Katie at Creepy Query Girl and I must have been on the same page this weekend. Or in the same book. Or maybe not, since there are a lot of published books that could be counted in our thoughts. What are those thoughts?
That story comes first, then comes the writing. Katie says premise. Same diff, in this case.
I was reading a book this weekend by a major author who’s been published several times. TV programs have been made from her books. This is no small-time, self-published author. And there are phrases such as:
He whispered in an urgent voice.
‘Any questions?’ Heads were shaken.
And the drawing–the drawing was even more horrible. It was…grotesque.
What a wonderful place. [Not dialogue or thought, but prose, followed by nothing showing how it’s wonderful.]
On one page, I counted 7 “was”s and 4 “very”s. While describing a Rottweiler, its shoulders sank, its muzzle drooped and its tail tucked between its legs (Rotts don’t have tails). There’s an adverb on nearly every dialogue tag (and just about every line has a tag).
Another book I read nearly a year ago that became a NYT Bestseller, includes countless phrases such as “I could hear…”, “I could feel…”, “I saw…”, “I decided…” and “I realized…” Lots of showing rather than telling and even more “was”s and “that”s. In fact, “was” and “that” make numerous unnecessary appearances in almost every book I read.
I’ve read the first of bestselling Amanda Hocking’s self-published books and there are more than a few typos. She’s said she hired an editor, but, sadly, she didn’t get her money’s worth. But the story was still good. And when Hocking signed on with St. Martin’s, one of the publishers said they wanted her work because she was an excellent story teller.
In other words, story comes first. Then comes writing and everything else.
I haven’t finished the book in my first example, but I can vouch for this in the second example and Hocking’s. And I’m not saying any of these books were poorly written. In fact, two of them were very well written. They just needed some polishing.

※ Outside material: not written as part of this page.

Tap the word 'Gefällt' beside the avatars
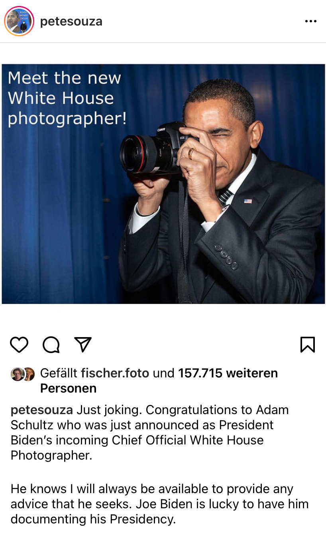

Others, however, are absolutely awful enough that they detract from the reading experience. As in Katie’s example, you just can’t stand to finish it. And in that case, who cares if the story is even good? You’ve read those, right? And wonder how on earth those books even got published?
The moral here is to keep weeding out those “was”s and “very”s and “that”s, but remember that story is most important. It doesn’t matter if your book doesn’t have a single “was” or “that.” If the story’s lame, it won’t sell. But if you have a strong story, you can be forgiven for the little things.